Factors of Production
The inputs of land, labor, capital and enterprise required to produce or supply goods/services.
Entrepreneur
Someone who starts and runs a business and has the responsibility of the risks involved.
Entrepreneurial Characteristics
These are common traits found in successful entrepreneurs and examples may include innovative,
visionary, flexibility, knowledgeable, risk taker, decisiveness, goal orientated, motivated and committed.
Adding Value
A business will add value to raw materials used in its production process so that there will be a significant
difference between the cost of purchasing raw materials and the selling prices of the finished article.
Competitive Advantage
A favorable situation that a business organization has over its rivals arising from a marketing opportunity
such as price or cost or both. Its strengths and positions a business better within the business environment.
Sole Trader
A business organization which has a single owner and in which there is no legal distinction between the
owner and the business. The owner receives all the profits and has unlimited responsibility for all losses
and debts.
Partnership
A business relationship of two or more entities conducting business for mutual benefit. They manage the
business and share equal responsibility for the company's profits and losses, and its debts and liabilities.
Deed of Partnership
A binding legal document which states the formal rights of partners in the business.
Sleeping Partner
A partner who contributes capital and shares in profits/losses but does not participate in decision making.
Limited Partnership
A partnership which has at least one ordinary partner who has unlimited liability. A limited partner
contributes capital, share in profits but has limited liability. A limited partner cannot participate in
decision making.

, Limited Company
A business organization which has separate legal entity from those of its owners. The liability of the
members of the company is limited to what they have invested to the company.
Shareholders
Investors who have bought a share in the company.
Limited Liability
Each shareholder is only liable for the original amount of money invested in the business.
Franchise
An agreement between two parties, which gives one party the rights to market a product or service using
the trademark of another business.
Social Enterprise
A business venture established to address a social issue within a community or to improve the quality of
life for citizens or the environment. All profit made is reinvested to help achieve the social objective of
the business.
Stakeholder Groups
Specific groups of people who have a genuine interest in the activities of a particular business and who
will be affected by the activities of the business. Examples include owners, employees, customers,
lenders, government, suppliers, management and community.
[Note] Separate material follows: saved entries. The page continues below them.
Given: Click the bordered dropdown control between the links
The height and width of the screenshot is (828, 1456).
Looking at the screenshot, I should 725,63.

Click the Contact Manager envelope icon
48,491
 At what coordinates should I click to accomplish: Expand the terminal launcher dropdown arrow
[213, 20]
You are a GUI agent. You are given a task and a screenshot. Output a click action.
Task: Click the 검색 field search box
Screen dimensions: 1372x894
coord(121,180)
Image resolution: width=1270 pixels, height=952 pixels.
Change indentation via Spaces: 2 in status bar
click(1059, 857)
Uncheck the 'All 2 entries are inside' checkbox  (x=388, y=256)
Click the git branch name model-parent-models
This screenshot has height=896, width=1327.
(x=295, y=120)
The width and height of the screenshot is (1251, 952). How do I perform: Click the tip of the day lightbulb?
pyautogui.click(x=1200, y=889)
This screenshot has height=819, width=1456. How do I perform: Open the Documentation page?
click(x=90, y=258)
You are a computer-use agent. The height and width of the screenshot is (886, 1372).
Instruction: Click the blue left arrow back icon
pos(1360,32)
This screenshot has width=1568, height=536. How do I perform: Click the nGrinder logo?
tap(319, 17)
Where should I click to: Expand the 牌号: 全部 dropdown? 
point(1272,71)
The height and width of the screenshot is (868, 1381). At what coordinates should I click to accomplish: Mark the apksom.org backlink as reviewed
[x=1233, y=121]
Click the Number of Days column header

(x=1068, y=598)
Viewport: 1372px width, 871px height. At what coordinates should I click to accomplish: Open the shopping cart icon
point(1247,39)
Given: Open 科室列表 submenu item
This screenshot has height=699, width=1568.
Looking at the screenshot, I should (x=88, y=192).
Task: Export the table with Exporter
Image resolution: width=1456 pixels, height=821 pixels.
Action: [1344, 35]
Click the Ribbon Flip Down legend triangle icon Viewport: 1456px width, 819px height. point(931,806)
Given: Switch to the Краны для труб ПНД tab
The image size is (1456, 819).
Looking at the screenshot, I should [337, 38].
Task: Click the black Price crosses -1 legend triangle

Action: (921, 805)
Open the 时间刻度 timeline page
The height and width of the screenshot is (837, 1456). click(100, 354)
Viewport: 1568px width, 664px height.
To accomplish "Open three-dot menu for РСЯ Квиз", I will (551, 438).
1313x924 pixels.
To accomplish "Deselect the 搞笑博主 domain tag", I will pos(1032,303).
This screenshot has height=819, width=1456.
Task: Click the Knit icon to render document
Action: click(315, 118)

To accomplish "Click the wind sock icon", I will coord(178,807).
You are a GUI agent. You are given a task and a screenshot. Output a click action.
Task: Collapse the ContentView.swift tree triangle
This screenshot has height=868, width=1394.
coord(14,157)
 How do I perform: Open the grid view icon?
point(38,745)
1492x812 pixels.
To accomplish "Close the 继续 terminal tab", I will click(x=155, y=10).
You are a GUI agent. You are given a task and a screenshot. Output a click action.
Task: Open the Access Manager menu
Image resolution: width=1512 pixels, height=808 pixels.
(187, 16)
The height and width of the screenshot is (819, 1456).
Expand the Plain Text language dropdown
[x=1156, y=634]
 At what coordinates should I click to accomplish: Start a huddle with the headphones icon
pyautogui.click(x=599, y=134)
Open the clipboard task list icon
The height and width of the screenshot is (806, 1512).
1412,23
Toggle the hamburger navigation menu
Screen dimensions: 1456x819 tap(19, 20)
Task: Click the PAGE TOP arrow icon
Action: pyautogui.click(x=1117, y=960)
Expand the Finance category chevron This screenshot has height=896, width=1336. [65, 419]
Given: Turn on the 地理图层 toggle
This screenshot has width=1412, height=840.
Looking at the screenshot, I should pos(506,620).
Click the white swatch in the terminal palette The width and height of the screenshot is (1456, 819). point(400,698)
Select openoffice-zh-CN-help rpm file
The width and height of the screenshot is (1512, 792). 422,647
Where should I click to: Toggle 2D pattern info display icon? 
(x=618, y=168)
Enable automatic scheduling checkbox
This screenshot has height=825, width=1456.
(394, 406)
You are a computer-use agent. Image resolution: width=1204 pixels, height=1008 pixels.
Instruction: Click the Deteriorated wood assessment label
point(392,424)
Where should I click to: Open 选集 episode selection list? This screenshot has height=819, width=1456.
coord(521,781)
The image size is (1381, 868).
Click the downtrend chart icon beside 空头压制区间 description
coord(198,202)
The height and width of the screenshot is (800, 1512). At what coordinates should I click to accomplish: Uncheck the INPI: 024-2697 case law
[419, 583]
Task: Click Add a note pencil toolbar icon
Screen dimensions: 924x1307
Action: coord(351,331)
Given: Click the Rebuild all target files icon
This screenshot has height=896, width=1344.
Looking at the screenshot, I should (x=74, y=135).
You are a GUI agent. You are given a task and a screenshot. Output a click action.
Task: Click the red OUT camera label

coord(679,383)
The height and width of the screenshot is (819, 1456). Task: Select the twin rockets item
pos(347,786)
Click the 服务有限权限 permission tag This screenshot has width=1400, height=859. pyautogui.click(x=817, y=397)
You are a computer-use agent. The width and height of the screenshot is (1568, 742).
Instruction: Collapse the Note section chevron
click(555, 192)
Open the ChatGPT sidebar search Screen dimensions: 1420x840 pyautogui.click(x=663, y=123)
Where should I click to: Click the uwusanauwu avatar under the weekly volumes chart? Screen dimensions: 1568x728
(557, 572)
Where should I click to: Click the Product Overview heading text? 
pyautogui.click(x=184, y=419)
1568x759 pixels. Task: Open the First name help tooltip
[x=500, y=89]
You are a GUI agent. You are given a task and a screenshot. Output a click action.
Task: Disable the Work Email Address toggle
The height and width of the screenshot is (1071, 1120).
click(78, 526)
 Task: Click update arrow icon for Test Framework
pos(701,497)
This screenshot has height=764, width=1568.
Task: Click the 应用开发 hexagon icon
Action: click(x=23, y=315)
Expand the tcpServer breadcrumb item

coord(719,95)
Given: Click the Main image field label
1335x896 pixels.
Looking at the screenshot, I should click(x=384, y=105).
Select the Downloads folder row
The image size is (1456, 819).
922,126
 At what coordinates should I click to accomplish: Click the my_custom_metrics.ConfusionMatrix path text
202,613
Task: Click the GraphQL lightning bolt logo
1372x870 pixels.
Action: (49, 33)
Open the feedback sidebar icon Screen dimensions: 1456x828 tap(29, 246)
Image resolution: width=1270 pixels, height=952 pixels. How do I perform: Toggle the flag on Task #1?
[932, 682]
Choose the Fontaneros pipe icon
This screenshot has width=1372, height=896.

Consumer Goods and Services Market
This is where households purchase the goods/services they desire and businesses try to meet their demand
by selling the goods/services in store, online etc.
Capital Goods Market
This in an industrial market selling tangible goods required by businesses who supply the consumer goods
market. Items include machinery, equipment, vehicles and tools.
Labor Market
This is where those seeking work can interact with employers who are competing to hire them.
Demand
The desire to own anything, the ability to pay for it, and the willingness to pay.
Supply
The quantity of products which suppliers make available to the market at any given price.
Equilibrium Price
The price at which the quantity demanded by consumers is equal to the quantity supplied.